Summary: Learn user testing through in-person sessions | Dialectic writing with AI | Video of Tesla’s AI training cluster | Runway shows experimental user interfaces for video generation | AI taking the lead to guide users | Saudia Arabia has natural advantages for AI | Semantic AI video editing with motion brush in Kling
UX Roundup for September 23, 2024. Happy Northern Hemisphere autumn (Ideogram).
Learn User Testing by Running In-Person Sessions
David Hamill has a well-argued post recommending that people who are new to user research should conduct their first usability studies as in-person sessions instead of using one of the multiple excellent remote tools, such as UserTesting.com (which has incorporated the tools from my old favorite, UserZoom since the two merged last year).
Once you are skilled at running user studies, you pick the best tool for the job. Depending on the circumstances, this will often be a remote study: cheaper, easier to set up, often easier recruiting, and international coverage without jetlag.
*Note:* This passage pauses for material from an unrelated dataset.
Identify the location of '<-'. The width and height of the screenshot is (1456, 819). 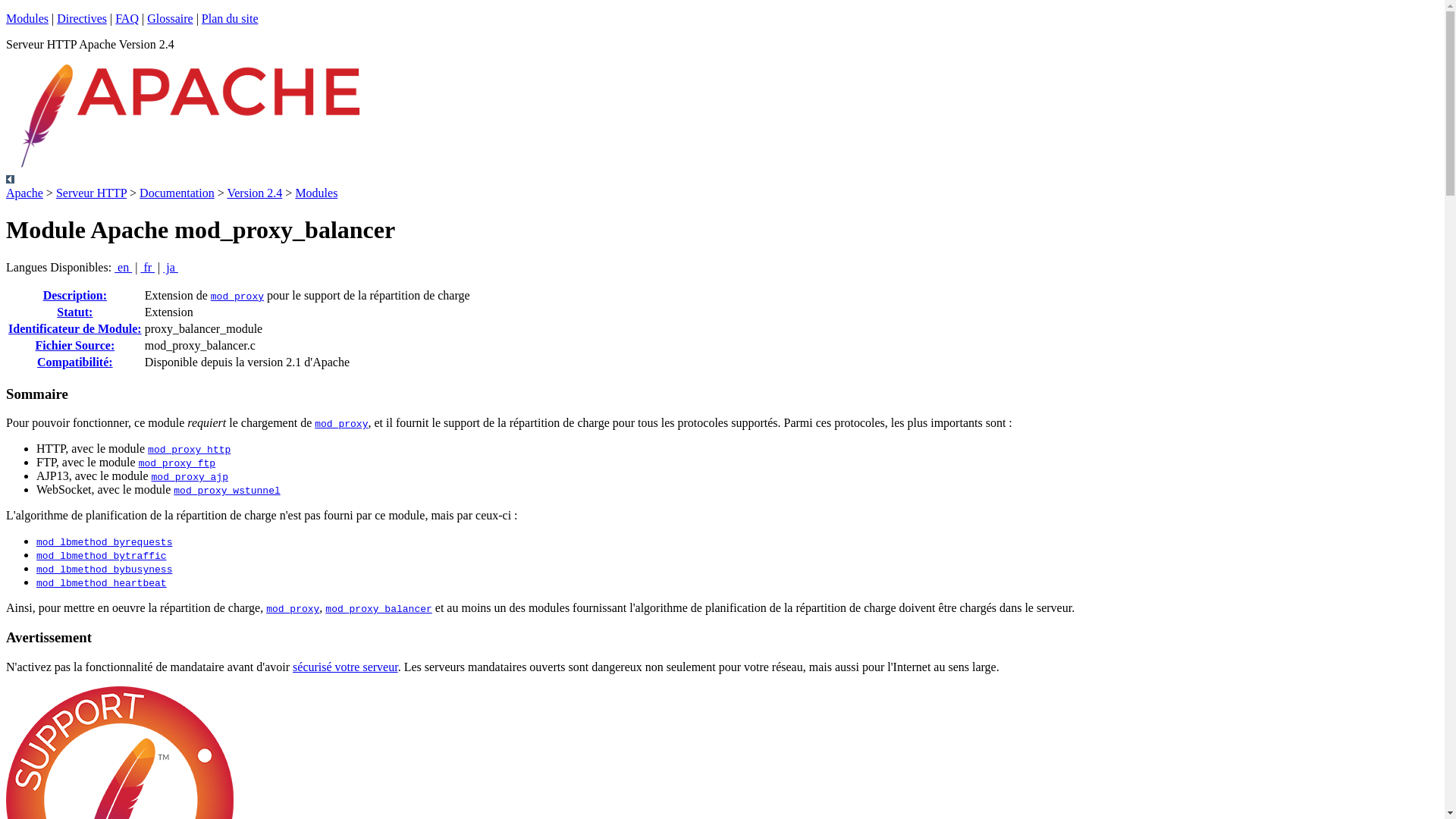
(6, 178).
Some studies are better done in person, especially exploratory research where you want to dig deep and are more interested in users’ behavior patterns than in debugging the design of specific features.
But things are different while you’re still learning how to run a study. David Hamill recommends running your first sessions in person, and I agree. He also points out that if you’ve never run an in-person study, you don’t know what you’re missing in remote sessions, meaning that you can’t compensate for problems such as often having more technically capable participants in remote studies. (People don’t sign up to be remote test participants if they have trouble using computers.)
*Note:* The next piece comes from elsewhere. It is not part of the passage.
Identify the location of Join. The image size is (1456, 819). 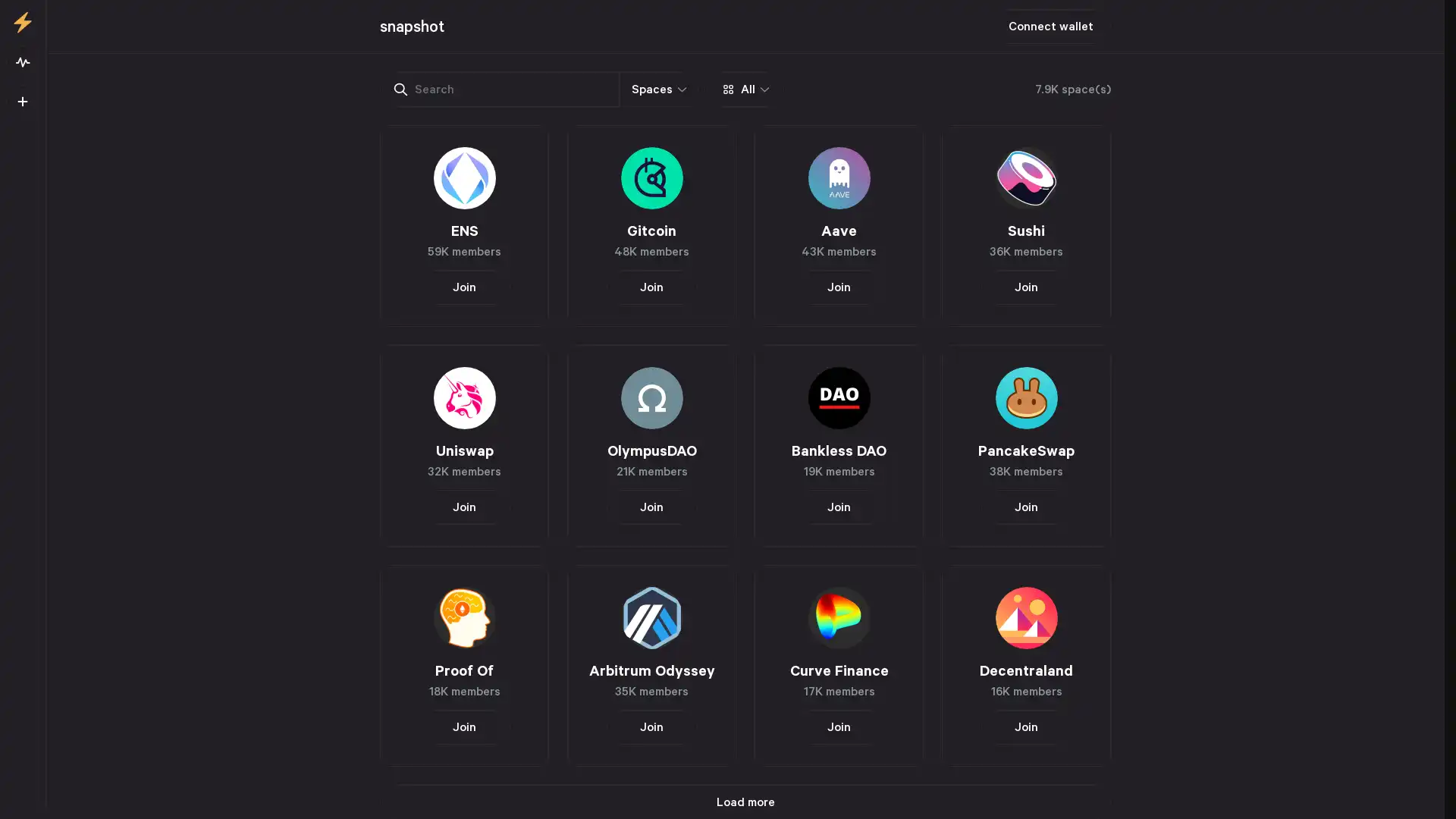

For learning usability testing, David Hamill recommends David Travis' online Usability Testing Boot Camp on Udemy. Since I learned how to do user testing 41 years ago, I have not taken this course, but I know Davis Travis and he’s solid. Even better, his course is laughably cheap at $20 for 8.5 hours of instruction. (You may think that it’s bad that the course was recorded in 2021, but usability testing methodology has remained the same for at least 30 years, with the exception that remote testing used to be difficult but became easy about 10 years ago.)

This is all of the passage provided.